Developing Collaborative Action Research to improve impact in Dundee

What is this?

Collaborative Action Research (CAR) which supports practitioners to influence or change an aspect of what they are researching, ie their own practice, is an approach that is now widely used in education. As part of the approach to addressing the attainment gap in Dundee, the Educational Psychology Service is supporting schools and early years settings to use CAR. This approach was identified as a means of supporting practitioners to assess, plan and implement approaches that will improve outcomes.

This template explores how the Psychological Service have developed and introduced a guide to implementing CAR and outlines the example of one early years setting who have used this approach to involve children and families in the planning and review of learning.

Who is this for?

This is most relevant for headteachers, teachers and pupil support staff.

How to use this exemplar to improve practice

These approaches and strategies are designed to support educators to consider how they can measure the impact of their interventions and provide data to inform continuous improvement.

It also allows educators to form collaborative networks to take forward changes they want to make and measure impact as they go.  Practical examples of how to do this are contained in the guide as well as in the Balgay Hill Nursery School Assess Plan Do Review Recording Sheet.

Improvement questions

  • How might you use collaborative action research models to identify what works and what aspects need to change ?
  • How do you currently measure the impact of interventions to support children in your school/setting?
  • How reliable is your evidence in demonstrating that the approaches taken in your context are improving outcomes for learners?
  • What capacity do you have to support Collaborative Action Research and how would you access support to take it forward?

Download(s)

Word file: A Guide to Collaborative Action Research - Dundee EPS

PowerPoint file: Action Research - Jill Nixon, DEPS

Word file: Balgay Hill Nursery School - APDR recording sheet

What was done?

The Educational Psychology Service in Dundee produced guidance for schools in the use of CAR to support the attainment challenge.

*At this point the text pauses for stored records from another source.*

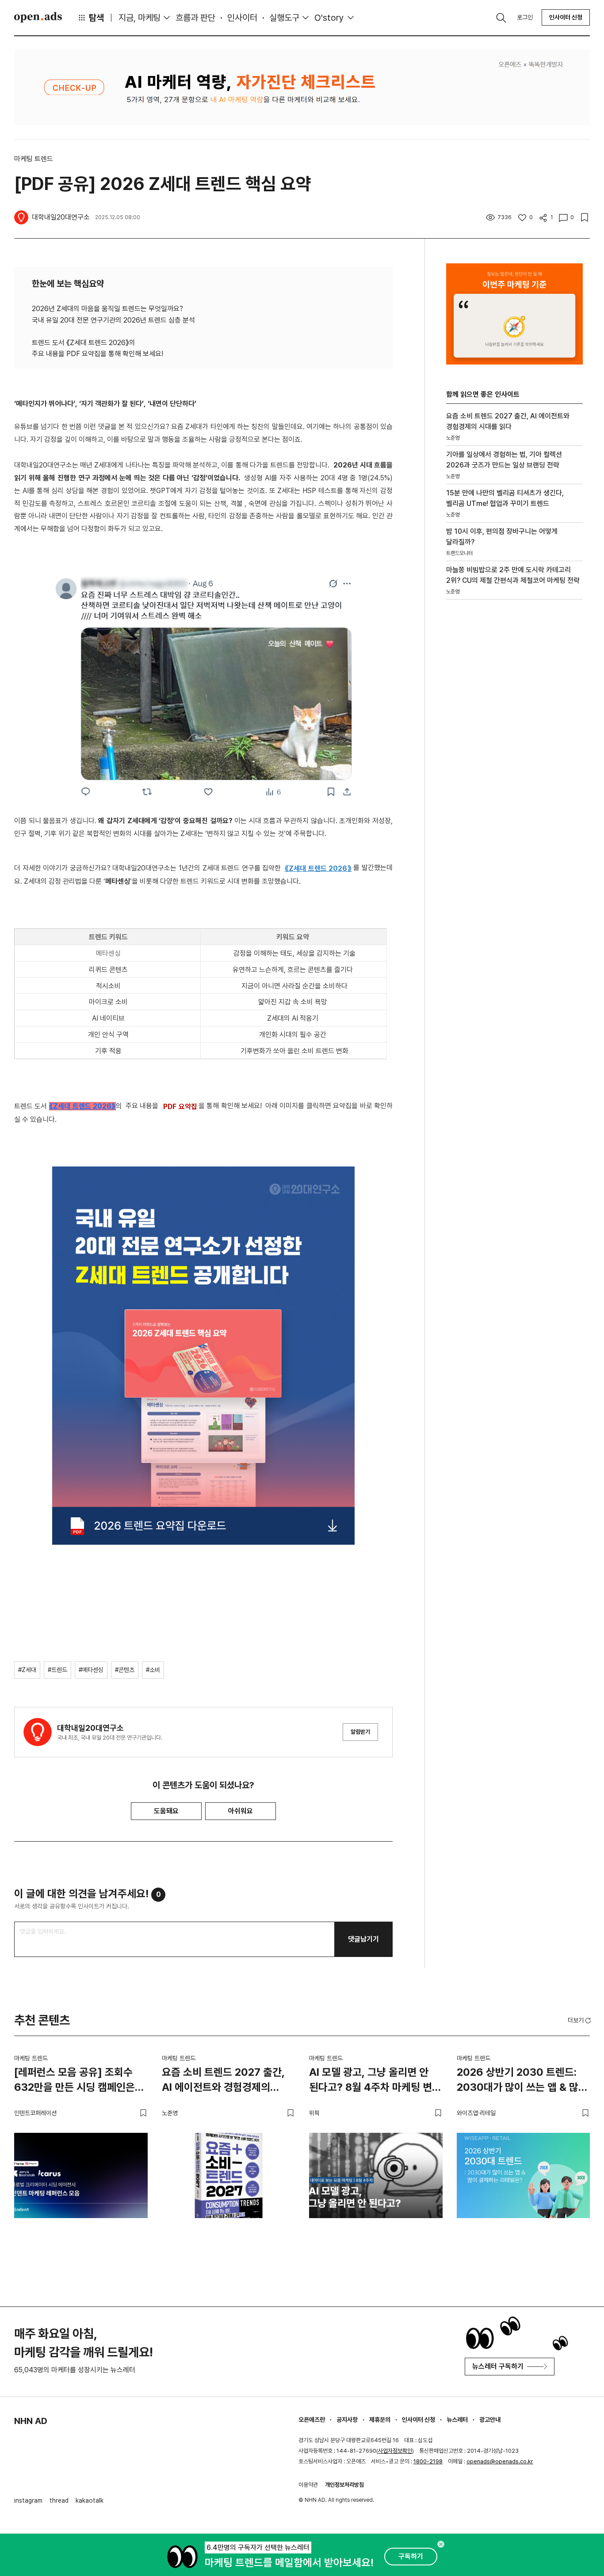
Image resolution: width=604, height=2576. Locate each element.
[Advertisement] (512, 756)
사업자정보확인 (395, 2450)
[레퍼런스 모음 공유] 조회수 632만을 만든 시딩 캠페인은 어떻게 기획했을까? (74, 2081)
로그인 (525, 17)
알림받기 (360, 1732)
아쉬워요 (240, 1811)
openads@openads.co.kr (499, 2461)
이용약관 (308, 2484)
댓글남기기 (363, 1939)
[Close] (440, 2544)
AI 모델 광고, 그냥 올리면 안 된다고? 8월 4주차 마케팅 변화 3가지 (375, 2081)
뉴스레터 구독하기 (498, 2366)
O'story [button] (329, 17)
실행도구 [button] (284, 17)
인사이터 (242, 17)
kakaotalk (89, 2500)
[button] (580, 2020)
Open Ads (38, 17)
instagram (28, 2500)
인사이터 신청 (565, 17)
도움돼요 (166, 1811)
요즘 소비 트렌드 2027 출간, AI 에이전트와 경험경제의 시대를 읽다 (223, 2081)
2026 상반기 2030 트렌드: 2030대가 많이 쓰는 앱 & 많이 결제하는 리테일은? (522, 2081)
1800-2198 (428, 2461)
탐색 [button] (96, 17)
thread (59, 2500)
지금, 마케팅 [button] (140, 17)
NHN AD (30, 2421)
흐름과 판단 (195, 17)
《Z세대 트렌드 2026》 (82, 1106)
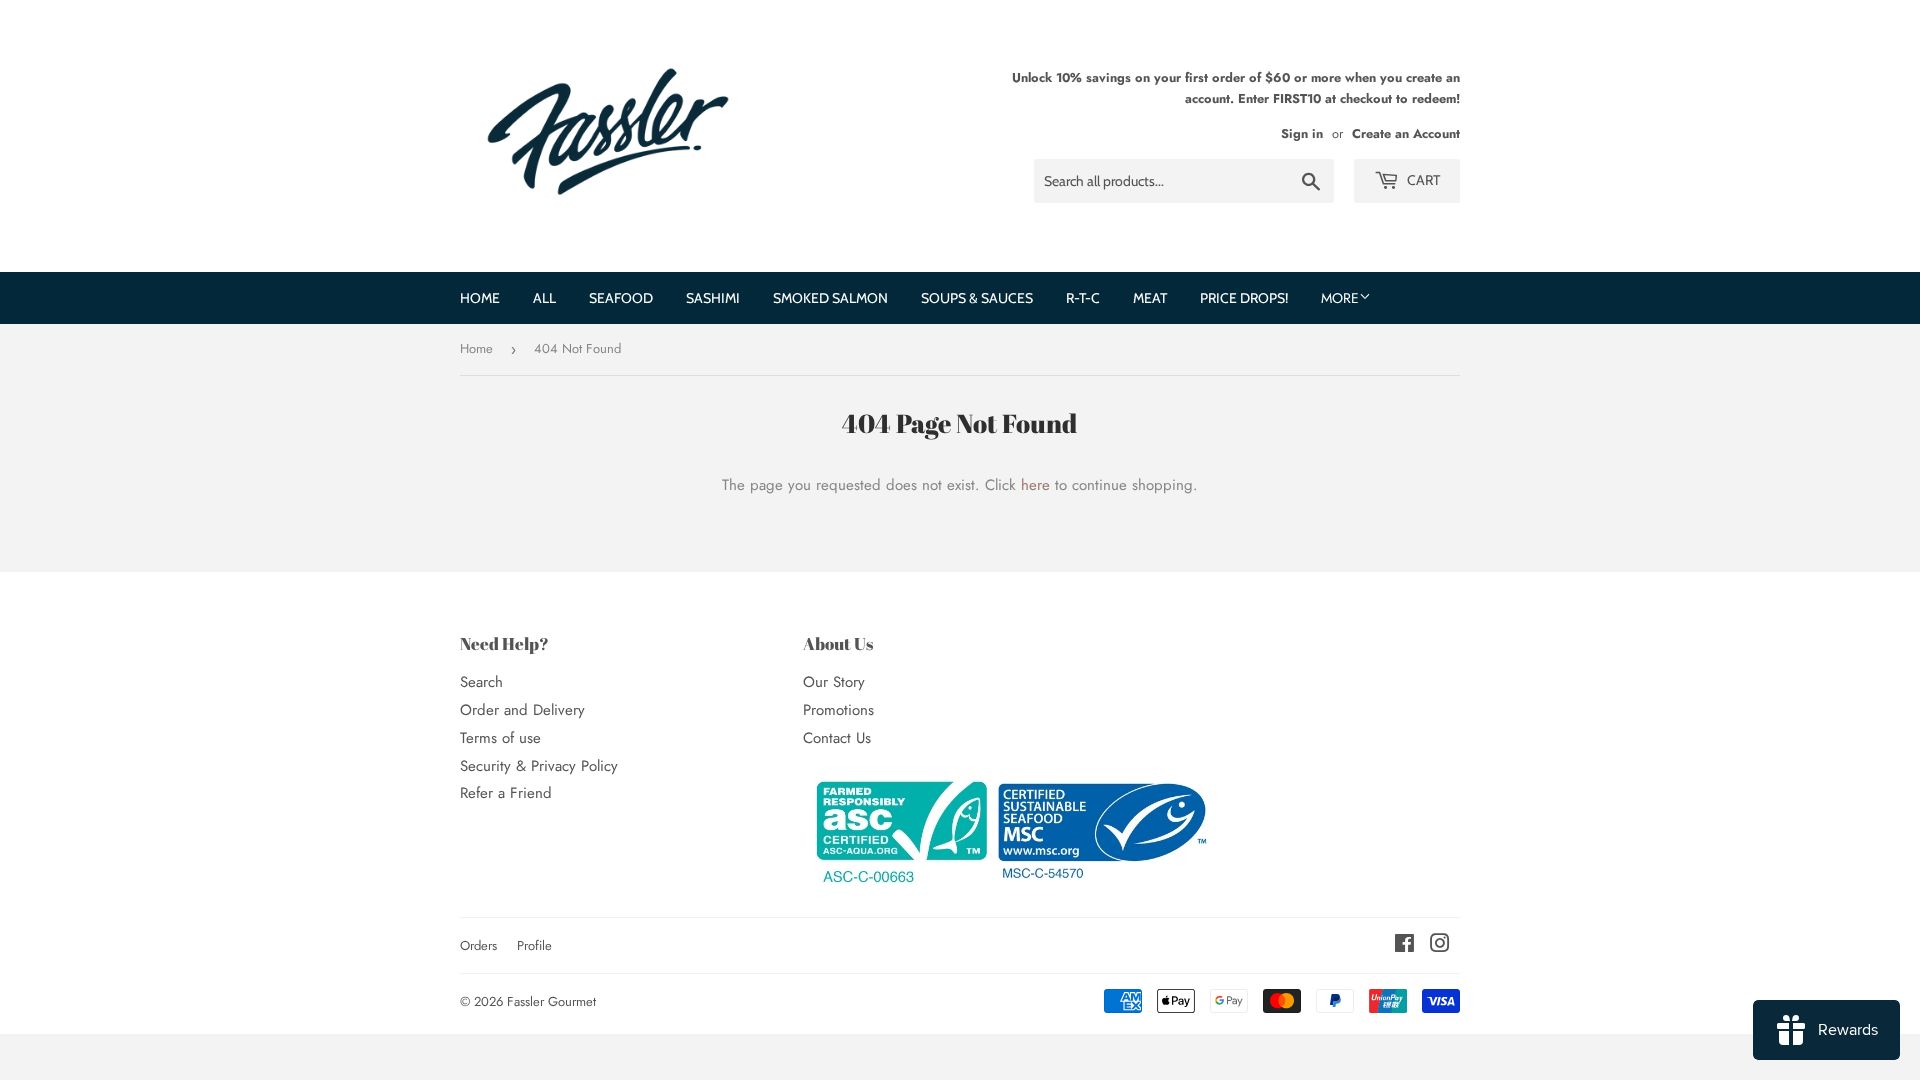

This was supported by a series of CLPL twilight sessions to provide further support for school staff. Individual Educational Psychologists then followed this up with support for their allocated schools with a particular focus of areas they wanted to change.

Balgay Hill Nursery School used the Assess Plan Do Review Recording Sheet contained within this guide to support them in developing a shared vision and values, improve staff skills, knowledge and awareness of the principles of listening and increase the involvement of children and families in planning and reviewing learning.

Why?

Research tells us that CAR is a successful approach to improving outcomes for learners and has been highlighted by Education Scotland as a methodology to help practitioners measure impact as they go. It supports practitioners to plan and review their work in a systematic way in order that they can make informed, evidence based decisions about what to do more of and what to change. Dundee have therefore embraced this as a valuable approach to addressing the attainment gap.

​What was the impact?

CAR which can include the cycle of Assess, Plan, Do, Review (APDR) or Plan, Do, Study, Act (PDSA) has been used to gather evidence of the impact of Dundee’s approaches to supporting literacy, numeracy and health and wellbeing including nurture. Some early improvements can be identified. Staff are beginning to report improved engagement with learning and children being better able to self-regulate.

In Balgay Hill Nursery School, they have used the Assess Plan Do Review Recording Sheet to support them in developing children’s planning conversations and have found that it has helped them to document learning and experiences in different ways, as well as increasing staff understanding of children and how they can be more involved in the planning process.